**Textauszug**:
"""

So, wie
im Parallelthread versprochen, teile ich hier mal meine ZR-Konfiguration. Die hat sich aus genau zwei Monaten Nutzung der ZR, 15 fertiggestellten Kurz-(Event-) Videos sowie Mitlesen in ZR-spezifischen Facebookgruppen ergeben, wobei ich immer die Konfiguration weiterhin optimiere.
Wegen der sparsamen Bedienelemente und der sowohl Menü-, als auch Joystick-zentrischen Bedienung (da diverse Kamerafunktionen, wie z.B. Codec- und Framerate-Wechsel, ausschließlich im Menü eingestellt werden und nicht auf Knöpfe/Shortcuts gelegt werden können, und wegen des großen Monitors ein Steuerkreuz fehlt), ist IMHO das Arbeiten mit selbstdefinierten Presets bzw. User-Modes (U1, U2, U3, U4) Pflicht, neben dem [allerdings nur begrenzt möglichen] Tweaken der 4 Funktionsknöpfe (3,2,1 + Rec an der Gehäusevorderseite), des Quick-Menü sowie des "MY MENU" innerhalb des Kamera-Hauptmenüs.

"""

**Aufgaben**:
1. Welche User-Modes werden im Textauszug zur ZR-Konfiguration genannt?
2. Schreibe den Textauszug zur ZR-Konfiguration im Anschluss an seinen letzten Satz weiter.
Für die Bearbeitung sind die Einträge nicht erforderlich.

**Einträge**:
"""

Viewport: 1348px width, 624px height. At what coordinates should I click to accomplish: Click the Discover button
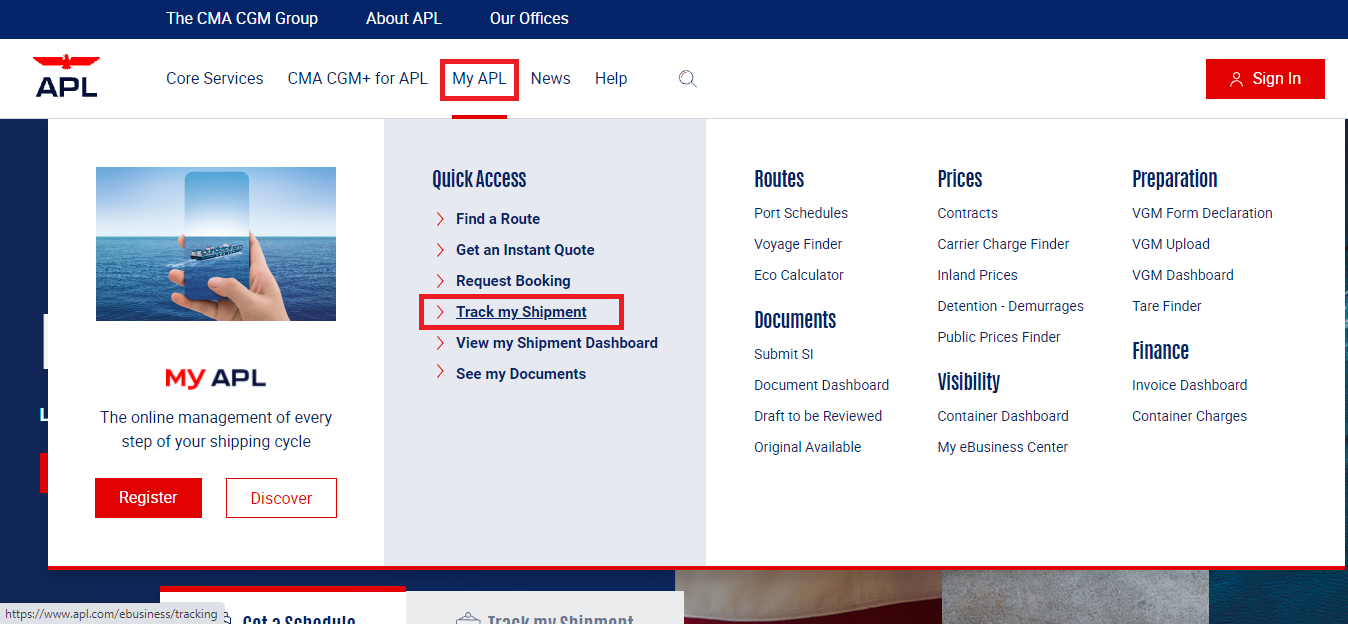[281, 498]
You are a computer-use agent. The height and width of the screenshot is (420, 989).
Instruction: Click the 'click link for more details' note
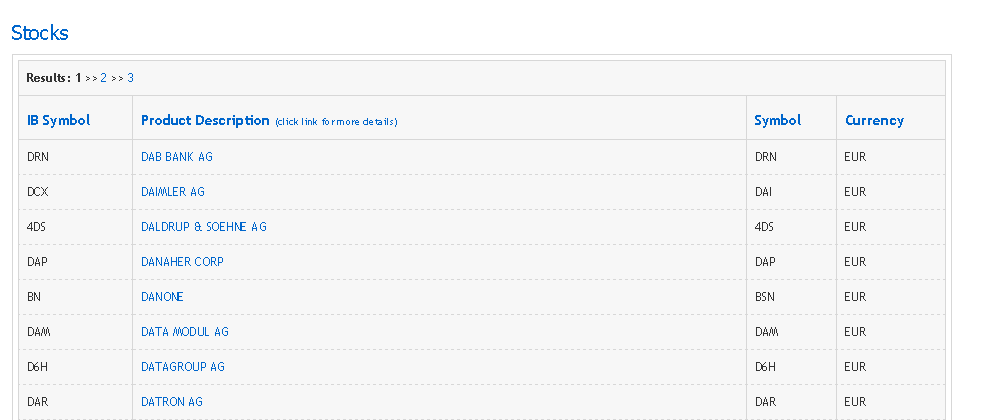[x=336, y=122]
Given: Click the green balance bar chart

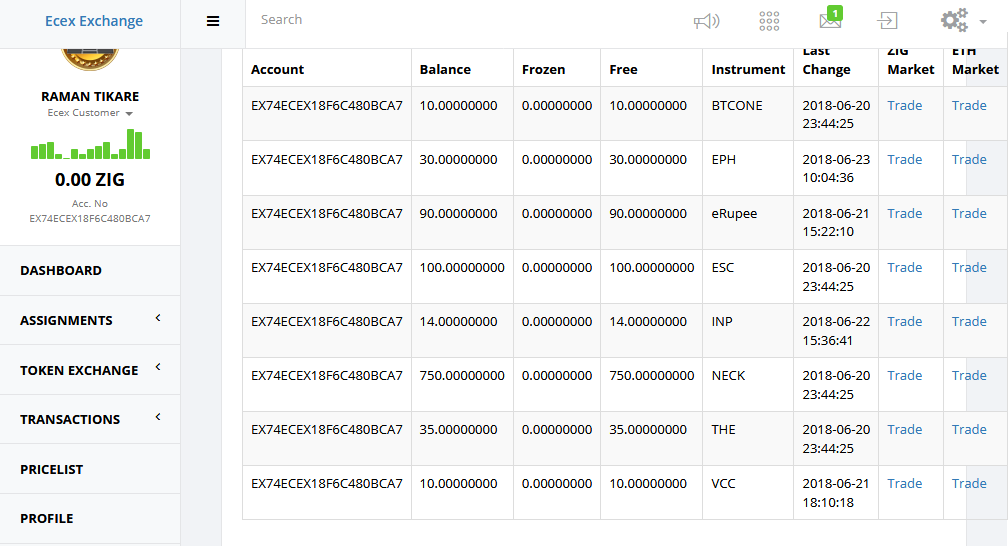Looking at the screenshot, I should pos(91,144).
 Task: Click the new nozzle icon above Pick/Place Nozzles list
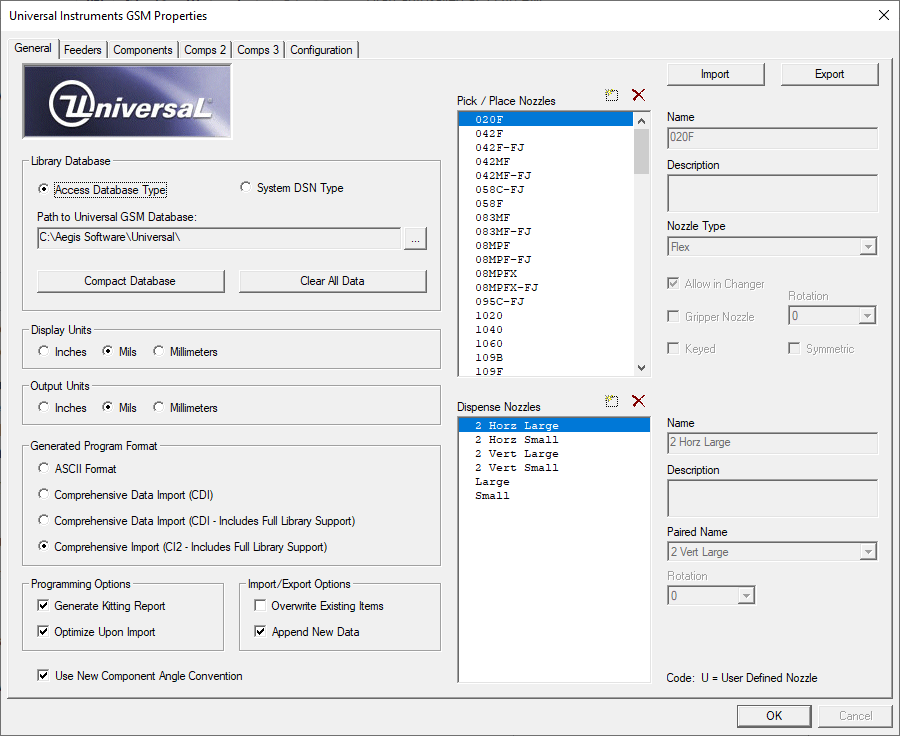tap(612, 94)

"""

**Antworten**:
1. U1, U2, U3 und U4.

2.
MY MENU
= das frei definierbare "Favorites"-Menü innerhalb des Kamerahauptmenüs, und das einzige nutzerdefinierbare Menü der Kamera, in das sich alle Menüpunkte legen lassen.
1. Eintrag:
Der oberste Eintrag in diesem Menü ist wichtig, weil man ihn auf einen Funktionsknopf legen kann. Damit kann man Nikons Begrenzung der Funktionsknopf-Belegung auf nur relativ wenige ausgewählte Funktionen umgehen. Ich habe mit den Menüpunkt "g15 - 3D LUT" (aus dem Bleistift-Untermenü "CUSTOM SETTINGS") hierhin gelegt, weil ich mit False Color- und anderen Belichtungshilfe-LUTs drehe und nur so Umschalten zwischen LUTs möglich ist, ohne in die tiefste Tiefe des Konfigurationsmenüs zu gehen. Dazu korrespondierend ist mein Funktionsknopf 1 mit der Funktion "Access top item in MY MENU" belegt. Dadurch kommt man neben der LUT-Umschaltung mit dem Joystick relativ schnell auch in die sonstigen Einträge des MY MENU.
2. Eintrag:
"Shutter speed lock", in allen Video-Usermodes per Standard auf "ON". Ansonsten verstellt man sich durch versehentliches Drehen am hinteren Einstellrad die Verschlusszeit. Es gibt bei der ZR (und auch bei anderen Nikon-Kameras) leider keine Möglichkeit, sich die beiden Einstellräder anders zu konfigurieren - wenn man mit dem vorderen Rad die Blende einstellt, liegt auf dem hinteren automatisch die Verschlusszeit; andere Parameter wie z.B. ISO lassen sich leider nicht auf das hintere Rad legen.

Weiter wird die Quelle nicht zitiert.